### Task directions
Below are several records. Retype exactly those lines running from the one with "700x458 pixels." through the one with "You are a computer-use agent. Viewport: 1024px", end lines included, and no others.

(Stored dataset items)

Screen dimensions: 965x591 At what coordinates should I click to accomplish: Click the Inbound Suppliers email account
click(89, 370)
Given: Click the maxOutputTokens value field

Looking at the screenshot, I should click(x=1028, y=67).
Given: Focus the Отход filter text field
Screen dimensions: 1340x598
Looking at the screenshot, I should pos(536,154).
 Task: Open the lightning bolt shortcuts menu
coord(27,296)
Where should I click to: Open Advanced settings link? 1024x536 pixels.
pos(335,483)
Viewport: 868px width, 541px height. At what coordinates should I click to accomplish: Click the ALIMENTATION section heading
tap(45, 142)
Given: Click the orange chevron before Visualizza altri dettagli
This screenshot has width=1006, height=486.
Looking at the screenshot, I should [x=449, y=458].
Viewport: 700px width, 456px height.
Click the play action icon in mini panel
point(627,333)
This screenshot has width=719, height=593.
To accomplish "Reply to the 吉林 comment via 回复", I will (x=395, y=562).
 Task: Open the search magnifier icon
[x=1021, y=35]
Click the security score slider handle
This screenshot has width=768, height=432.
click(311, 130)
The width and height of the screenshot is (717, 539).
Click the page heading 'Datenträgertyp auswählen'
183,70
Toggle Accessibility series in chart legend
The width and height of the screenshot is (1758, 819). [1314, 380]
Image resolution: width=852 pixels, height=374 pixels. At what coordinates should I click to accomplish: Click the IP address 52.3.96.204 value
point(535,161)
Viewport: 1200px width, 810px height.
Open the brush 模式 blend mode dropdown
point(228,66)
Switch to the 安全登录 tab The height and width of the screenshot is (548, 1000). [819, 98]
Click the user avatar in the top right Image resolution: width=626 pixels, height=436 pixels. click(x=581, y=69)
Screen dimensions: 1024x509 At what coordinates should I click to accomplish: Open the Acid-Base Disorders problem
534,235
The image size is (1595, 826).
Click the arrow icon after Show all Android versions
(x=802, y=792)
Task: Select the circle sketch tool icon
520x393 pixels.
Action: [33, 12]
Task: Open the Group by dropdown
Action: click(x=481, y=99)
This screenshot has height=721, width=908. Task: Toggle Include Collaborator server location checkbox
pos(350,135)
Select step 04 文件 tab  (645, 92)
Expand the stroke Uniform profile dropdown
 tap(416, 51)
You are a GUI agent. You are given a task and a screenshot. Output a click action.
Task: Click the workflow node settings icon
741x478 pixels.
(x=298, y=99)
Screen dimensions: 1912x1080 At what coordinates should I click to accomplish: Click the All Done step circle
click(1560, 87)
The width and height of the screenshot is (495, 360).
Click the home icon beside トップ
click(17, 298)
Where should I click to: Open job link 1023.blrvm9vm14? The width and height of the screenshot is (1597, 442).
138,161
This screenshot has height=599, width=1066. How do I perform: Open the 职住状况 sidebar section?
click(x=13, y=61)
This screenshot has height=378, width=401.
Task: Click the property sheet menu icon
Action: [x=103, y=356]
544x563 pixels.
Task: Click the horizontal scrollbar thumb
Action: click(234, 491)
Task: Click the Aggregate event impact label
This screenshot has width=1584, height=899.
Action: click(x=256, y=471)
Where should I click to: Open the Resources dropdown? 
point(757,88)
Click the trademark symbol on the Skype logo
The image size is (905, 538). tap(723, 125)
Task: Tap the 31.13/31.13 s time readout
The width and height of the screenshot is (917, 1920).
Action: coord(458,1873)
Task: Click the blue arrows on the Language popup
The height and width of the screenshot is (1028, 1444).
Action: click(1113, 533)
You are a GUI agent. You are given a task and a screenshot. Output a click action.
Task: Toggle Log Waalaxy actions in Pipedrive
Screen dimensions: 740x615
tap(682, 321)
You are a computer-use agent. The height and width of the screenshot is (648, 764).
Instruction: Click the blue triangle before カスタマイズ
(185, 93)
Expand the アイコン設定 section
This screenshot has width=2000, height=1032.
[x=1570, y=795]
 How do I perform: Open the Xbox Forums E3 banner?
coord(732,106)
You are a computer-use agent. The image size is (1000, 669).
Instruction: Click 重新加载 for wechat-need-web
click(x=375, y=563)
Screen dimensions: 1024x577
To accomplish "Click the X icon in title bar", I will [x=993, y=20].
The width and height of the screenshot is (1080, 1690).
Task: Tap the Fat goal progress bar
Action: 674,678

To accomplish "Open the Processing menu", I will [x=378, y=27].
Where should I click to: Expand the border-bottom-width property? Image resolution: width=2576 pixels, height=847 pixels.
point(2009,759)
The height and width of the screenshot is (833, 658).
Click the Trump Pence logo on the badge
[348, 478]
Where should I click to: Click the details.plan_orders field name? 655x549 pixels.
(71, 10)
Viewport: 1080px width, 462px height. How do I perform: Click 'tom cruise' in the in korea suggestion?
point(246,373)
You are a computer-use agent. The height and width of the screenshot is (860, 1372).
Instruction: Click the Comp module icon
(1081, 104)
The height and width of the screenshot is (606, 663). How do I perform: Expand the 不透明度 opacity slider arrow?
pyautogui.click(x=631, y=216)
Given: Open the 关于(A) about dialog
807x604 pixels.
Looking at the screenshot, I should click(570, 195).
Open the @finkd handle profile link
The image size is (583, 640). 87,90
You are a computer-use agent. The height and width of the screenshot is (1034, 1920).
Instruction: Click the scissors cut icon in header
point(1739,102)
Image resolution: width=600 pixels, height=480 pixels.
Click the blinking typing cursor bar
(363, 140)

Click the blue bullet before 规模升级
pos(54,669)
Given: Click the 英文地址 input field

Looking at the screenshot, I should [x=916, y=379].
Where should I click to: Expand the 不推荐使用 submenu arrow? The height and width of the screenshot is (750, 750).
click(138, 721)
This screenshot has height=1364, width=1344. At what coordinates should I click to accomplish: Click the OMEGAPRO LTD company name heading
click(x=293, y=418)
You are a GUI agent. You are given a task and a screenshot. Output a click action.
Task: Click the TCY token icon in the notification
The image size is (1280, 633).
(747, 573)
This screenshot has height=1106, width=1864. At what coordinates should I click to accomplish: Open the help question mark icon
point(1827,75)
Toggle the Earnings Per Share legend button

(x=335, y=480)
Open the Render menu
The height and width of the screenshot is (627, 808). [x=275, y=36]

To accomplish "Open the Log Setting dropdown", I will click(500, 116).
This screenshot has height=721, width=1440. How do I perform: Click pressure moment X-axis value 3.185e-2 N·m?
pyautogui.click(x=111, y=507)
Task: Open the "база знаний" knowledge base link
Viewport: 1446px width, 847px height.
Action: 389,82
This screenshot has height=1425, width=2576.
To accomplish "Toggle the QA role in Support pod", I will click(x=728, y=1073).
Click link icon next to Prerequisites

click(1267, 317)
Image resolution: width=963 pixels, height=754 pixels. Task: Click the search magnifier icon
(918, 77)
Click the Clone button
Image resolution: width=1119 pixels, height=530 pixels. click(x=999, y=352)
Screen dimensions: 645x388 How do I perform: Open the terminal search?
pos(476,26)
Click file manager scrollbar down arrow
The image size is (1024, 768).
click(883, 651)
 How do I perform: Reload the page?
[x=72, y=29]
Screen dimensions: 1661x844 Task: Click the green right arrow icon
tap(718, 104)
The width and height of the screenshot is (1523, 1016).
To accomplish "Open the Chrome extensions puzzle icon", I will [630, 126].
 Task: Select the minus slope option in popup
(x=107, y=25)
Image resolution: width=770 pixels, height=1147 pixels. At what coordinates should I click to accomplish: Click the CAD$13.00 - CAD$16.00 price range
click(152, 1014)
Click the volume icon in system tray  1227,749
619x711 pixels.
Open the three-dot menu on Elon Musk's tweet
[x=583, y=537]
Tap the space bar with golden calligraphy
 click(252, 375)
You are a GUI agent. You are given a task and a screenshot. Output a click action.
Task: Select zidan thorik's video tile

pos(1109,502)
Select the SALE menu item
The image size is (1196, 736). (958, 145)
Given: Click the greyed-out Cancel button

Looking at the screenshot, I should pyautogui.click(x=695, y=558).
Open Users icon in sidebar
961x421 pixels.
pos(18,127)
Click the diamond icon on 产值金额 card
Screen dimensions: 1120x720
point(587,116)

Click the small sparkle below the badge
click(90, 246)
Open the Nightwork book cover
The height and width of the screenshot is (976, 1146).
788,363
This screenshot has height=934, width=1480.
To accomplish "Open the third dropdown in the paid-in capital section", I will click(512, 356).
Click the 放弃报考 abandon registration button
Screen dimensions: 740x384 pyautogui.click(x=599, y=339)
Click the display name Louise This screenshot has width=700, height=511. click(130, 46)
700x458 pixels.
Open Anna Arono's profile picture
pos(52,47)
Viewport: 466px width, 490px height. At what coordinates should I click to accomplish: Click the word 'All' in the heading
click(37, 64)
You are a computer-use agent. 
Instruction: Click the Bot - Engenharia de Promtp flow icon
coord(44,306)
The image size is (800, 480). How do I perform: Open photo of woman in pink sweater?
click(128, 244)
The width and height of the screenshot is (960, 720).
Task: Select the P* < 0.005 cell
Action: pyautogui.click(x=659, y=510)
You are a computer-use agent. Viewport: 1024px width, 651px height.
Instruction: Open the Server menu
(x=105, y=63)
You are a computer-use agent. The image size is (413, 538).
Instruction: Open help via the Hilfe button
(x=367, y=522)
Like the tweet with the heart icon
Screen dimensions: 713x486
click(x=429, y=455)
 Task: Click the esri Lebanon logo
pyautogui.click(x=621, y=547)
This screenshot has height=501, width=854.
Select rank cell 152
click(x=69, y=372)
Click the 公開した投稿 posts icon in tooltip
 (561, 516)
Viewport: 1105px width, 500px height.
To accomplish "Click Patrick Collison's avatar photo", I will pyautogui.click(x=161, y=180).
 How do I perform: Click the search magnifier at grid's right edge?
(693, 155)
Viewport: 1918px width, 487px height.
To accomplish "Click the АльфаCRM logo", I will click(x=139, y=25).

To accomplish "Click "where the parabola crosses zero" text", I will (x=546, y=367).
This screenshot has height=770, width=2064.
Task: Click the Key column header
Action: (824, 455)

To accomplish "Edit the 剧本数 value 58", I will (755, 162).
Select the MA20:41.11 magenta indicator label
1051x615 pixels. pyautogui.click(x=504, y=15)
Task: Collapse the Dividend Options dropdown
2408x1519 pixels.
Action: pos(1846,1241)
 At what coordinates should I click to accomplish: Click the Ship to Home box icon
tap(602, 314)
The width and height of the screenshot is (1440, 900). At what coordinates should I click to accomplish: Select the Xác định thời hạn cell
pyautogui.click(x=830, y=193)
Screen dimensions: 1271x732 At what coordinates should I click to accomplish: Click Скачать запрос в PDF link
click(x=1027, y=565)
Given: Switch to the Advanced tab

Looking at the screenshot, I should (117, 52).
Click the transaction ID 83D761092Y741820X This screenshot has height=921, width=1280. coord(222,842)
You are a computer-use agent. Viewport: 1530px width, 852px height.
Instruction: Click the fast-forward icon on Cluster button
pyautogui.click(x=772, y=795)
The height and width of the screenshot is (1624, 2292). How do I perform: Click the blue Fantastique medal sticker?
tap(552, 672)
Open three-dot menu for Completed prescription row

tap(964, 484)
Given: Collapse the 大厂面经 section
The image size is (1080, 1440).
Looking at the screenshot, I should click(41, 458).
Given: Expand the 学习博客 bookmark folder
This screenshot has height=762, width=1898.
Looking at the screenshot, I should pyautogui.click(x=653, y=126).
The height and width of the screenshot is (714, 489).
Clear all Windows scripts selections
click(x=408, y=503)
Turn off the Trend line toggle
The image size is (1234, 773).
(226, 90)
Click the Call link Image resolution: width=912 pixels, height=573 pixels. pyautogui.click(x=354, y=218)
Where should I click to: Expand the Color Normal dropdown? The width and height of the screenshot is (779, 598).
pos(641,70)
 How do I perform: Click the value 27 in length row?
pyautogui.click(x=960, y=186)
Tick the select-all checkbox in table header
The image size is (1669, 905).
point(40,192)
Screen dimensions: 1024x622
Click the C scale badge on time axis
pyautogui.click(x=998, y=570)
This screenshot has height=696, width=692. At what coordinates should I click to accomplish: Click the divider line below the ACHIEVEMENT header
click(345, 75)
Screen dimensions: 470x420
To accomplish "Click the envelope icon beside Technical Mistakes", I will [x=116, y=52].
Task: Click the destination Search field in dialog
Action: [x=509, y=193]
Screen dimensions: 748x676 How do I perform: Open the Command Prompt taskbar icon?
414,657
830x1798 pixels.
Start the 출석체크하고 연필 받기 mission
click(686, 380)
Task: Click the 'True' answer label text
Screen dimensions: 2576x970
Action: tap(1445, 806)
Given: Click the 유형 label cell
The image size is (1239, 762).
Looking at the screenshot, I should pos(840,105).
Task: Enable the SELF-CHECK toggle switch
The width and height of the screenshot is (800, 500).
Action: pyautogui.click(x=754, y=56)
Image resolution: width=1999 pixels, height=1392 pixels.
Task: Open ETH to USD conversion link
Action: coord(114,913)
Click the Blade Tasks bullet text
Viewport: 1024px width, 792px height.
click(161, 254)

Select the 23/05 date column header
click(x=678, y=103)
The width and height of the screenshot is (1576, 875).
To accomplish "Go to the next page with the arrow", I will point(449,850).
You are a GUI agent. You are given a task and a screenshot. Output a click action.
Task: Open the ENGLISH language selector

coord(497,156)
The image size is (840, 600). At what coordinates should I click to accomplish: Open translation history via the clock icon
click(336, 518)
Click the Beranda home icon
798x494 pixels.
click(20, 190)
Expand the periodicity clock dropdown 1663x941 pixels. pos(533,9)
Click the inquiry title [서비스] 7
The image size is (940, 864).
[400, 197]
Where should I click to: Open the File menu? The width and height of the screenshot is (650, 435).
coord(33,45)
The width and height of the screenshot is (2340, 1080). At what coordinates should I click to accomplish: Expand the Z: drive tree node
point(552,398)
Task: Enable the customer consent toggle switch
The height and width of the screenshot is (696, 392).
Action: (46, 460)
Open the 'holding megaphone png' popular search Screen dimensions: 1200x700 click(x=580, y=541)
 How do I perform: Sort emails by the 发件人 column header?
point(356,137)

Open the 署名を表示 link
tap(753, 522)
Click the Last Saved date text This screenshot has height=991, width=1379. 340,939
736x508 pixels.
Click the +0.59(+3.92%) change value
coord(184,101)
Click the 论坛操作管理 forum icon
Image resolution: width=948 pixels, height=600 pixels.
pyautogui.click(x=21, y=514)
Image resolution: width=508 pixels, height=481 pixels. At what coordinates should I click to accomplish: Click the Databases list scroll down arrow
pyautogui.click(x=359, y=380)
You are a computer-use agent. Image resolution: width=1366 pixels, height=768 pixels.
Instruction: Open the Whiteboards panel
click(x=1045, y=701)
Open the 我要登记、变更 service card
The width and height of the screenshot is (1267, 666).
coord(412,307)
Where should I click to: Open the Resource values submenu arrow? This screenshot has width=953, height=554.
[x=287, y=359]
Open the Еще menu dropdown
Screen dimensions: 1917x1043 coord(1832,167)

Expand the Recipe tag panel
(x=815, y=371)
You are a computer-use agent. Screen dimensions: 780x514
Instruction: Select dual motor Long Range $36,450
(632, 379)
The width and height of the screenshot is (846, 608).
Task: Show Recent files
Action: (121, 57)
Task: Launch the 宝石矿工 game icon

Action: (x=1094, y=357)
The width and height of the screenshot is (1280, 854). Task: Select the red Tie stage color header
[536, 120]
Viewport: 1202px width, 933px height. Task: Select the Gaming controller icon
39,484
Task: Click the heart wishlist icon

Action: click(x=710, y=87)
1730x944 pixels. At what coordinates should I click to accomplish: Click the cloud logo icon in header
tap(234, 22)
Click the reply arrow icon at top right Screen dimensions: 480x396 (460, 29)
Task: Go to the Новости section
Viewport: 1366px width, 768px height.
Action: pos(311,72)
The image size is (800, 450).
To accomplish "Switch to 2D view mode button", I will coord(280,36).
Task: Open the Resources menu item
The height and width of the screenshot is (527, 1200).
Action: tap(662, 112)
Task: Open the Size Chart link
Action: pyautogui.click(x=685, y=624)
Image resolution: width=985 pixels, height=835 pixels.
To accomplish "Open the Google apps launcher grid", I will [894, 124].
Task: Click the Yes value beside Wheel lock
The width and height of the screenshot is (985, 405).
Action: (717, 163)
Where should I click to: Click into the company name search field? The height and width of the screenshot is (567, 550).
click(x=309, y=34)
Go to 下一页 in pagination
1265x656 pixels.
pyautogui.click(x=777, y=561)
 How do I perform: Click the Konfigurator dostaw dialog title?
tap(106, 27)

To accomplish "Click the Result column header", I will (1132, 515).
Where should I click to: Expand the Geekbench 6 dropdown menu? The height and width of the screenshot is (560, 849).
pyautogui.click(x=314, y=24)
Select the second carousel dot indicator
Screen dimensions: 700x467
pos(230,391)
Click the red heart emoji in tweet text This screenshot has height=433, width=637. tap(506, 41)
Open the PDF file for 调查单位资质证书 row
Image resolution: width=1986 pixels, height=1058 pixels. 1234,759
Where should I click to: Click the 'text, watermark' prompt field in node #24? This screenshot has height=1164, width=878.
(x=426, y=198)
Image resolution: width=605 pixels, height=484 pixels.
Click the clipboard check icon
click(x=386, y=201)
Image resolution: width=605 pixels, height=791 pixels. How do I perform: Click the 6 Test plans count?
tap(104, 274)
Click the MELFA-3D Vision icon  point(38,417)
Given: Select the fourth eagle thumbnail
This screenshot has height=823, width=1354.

### Solution to this problem
700x458 pixels.
Open Anna Arono's profile picture
pos(52,47)
Viewport: 466px width, 490px height. At what coordinates should I click to accomplish: Click the word 'All' in the heading
click(37, 64)
You are a computer-use agent. 
Instruction: Click the Bot - Engenharia de Promtp flow icon
coord(44,306)
The image size is (800, 480). How do I perform: Open photo of woman in pink sweater?
click(128, 244)
The width and height of the screenshot is (960, 720).
Task: Select the P* < 0.005 cell
Action: pyautogui.click(x=659, y=510)
You are a computer-use agent. Viewport: 1024px width, 651px height.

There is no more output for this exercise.